Source extract ▸
--------------------------------------------------
Based on direct observation, I am not convinced that supervisors can consistently and effectively prevent excessive risk-taking by the large firms they oversee in a timely fashion, absent draconian measures that tend to throw out the good with the bad. For this reason, I am not confident that traditional S&R can reduce risk sufficiently such that it addresses the problems associated with TBTF status.6   While policymakers should improve S&R by incorporating the lessons learned over the last two years, it cannot be the bulwark in addressing TBTF.

I do see clear benefits in increasing the scope of bank-like resolution systems to entities such as bank holding companies....I have long argued that the resolution regime created by FDICIA would not, by itself, effectively limit after-the-fact protection for creditors of systemically important banks.

Eric Rosengren

Tue, May 05, 2009

[F]inancial institutions are likely to have a larger global presence over time, and to be more active in financial derivatives. Both trends represent the normal outgrowth of globally integrated economies and financial markets, and are not necessarily unwelcome or unhealthy. But the critical point is that the roles and powers of supervisors and regulators have not kept up with these developments.

Sheila Bair

Mon, April 27, 2009

To be sure, a new resolution regime is not panacea. We also need better and smarter regulation. Many of the institutions that got into trouble were already heavily regulated. We didn't do enough to constrain leverage, regulate derivatives, and most important, protect the consumer. We forgot that there is a difference between "free markets", and "free for all markets".

Janet Yellen

Thu, April 16, 2009

[I]t seems plain that supervisory and regulatory policies could help prevent the kinds of problems we now face. Indeed, this was one of Minsky’s major prescriptions for mitigating financial instability. I am heartened that there is now widespread agreement among policymakers and in Congress on the need to overhaul our supervisory and regulatory system, and broad agreement on the basic elements of reform.
--------------------------------------------------
Listing ▸

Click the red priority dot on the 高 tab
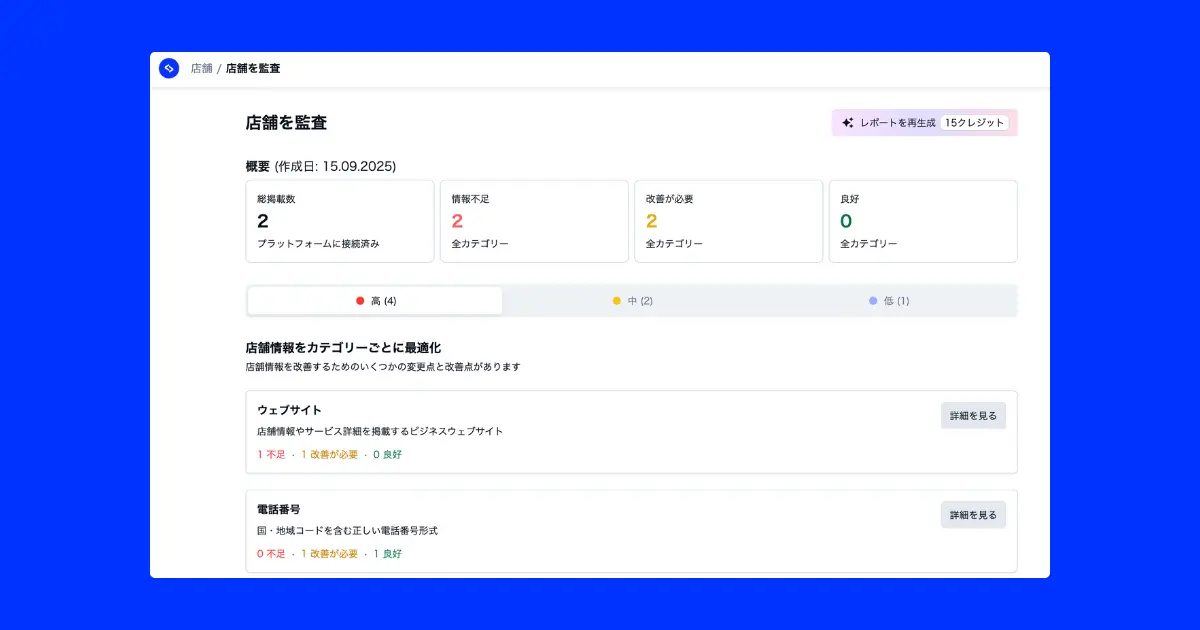This screenshot has width=1200, height=630. pos(359,299)
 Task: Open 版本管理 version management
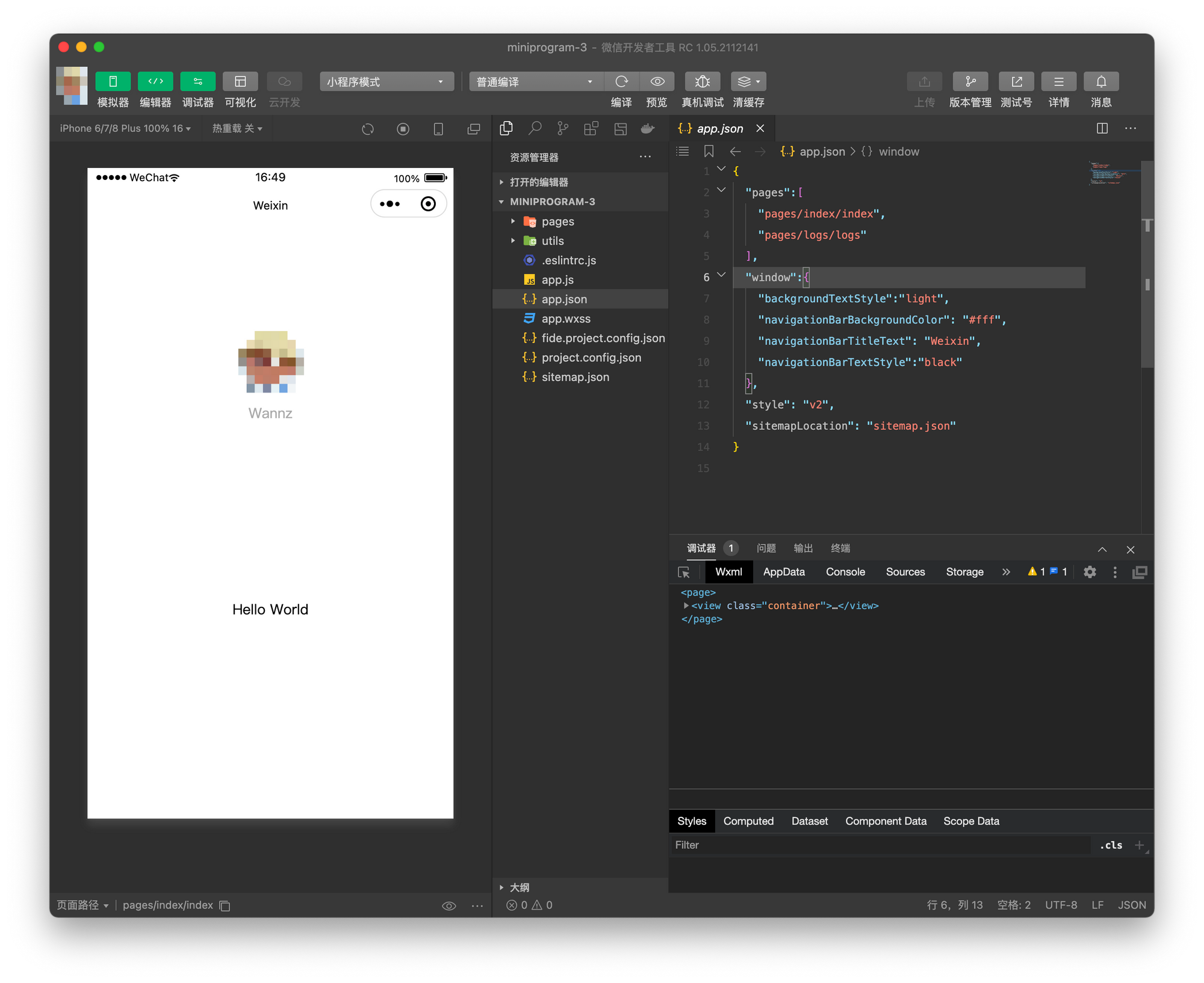(x=970, y=81)
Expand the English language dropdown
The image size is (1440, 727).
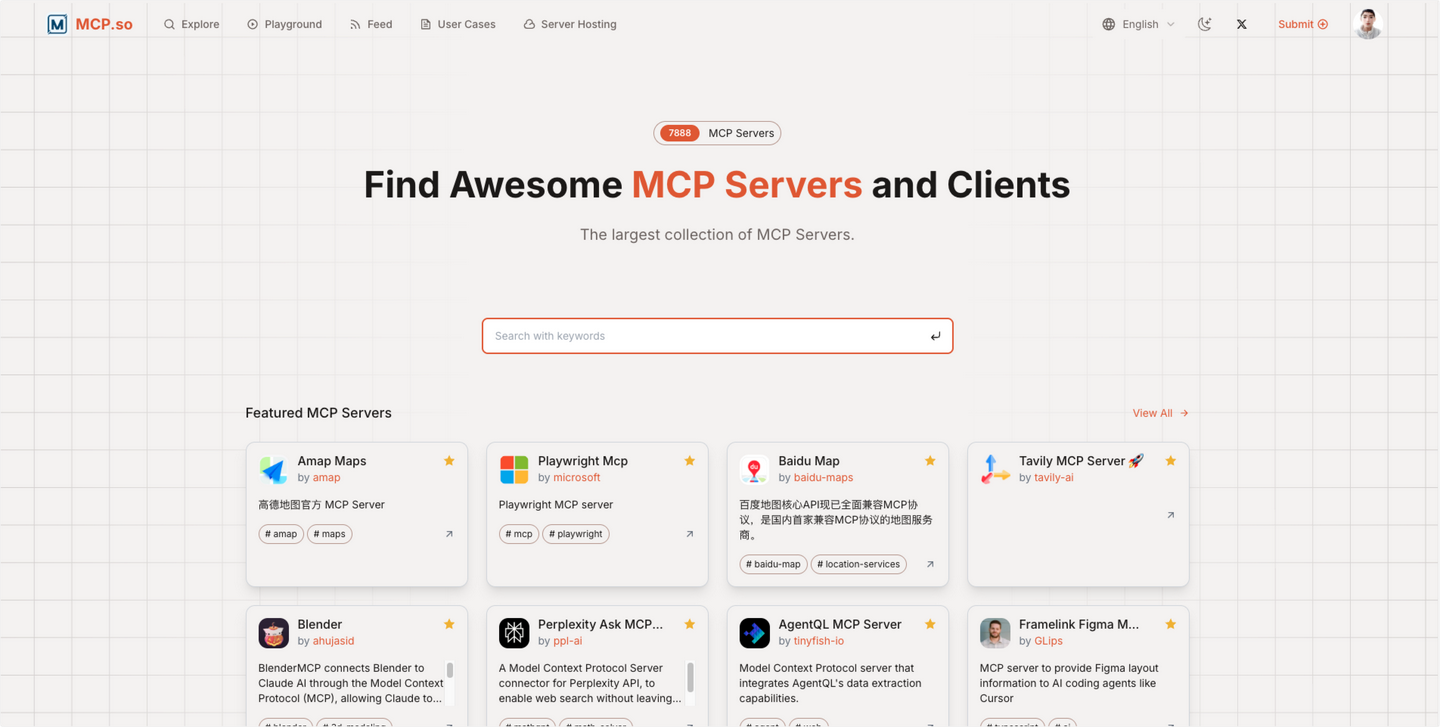pyautogui.click(x=1139, y=24)
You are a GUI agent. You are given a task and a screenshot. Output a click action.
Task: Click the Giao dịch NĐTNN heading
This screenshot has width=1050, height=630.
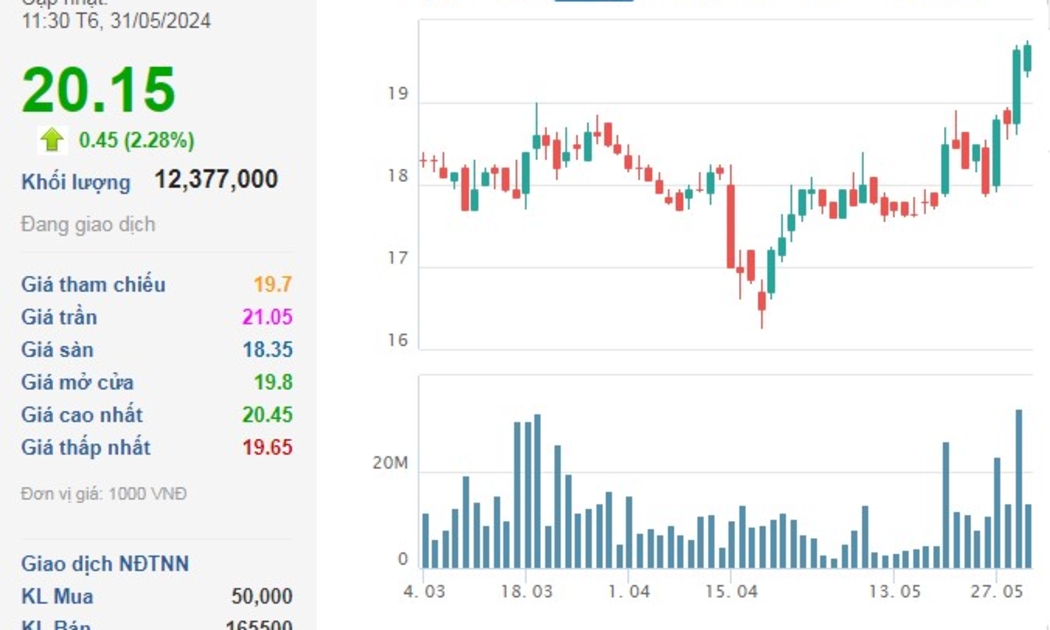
--------------------------------------------------
What to do ▸ From the financial regulation excerpt, write out again the passage that opens with the words containing "I do see clear" and closes with "systemically important banks.", swapping "bank holding companies" for "nonbank financial firms".

Reply to the exercise ▸
I do see clear benefits in increasing the scope of bank-like resolution systems to entities such as nonbank financial firms....I have long argued that the resolution regime created by FDICIA would not, by itself, effectively limit after-the-fact protection for creditors of systemically important banks.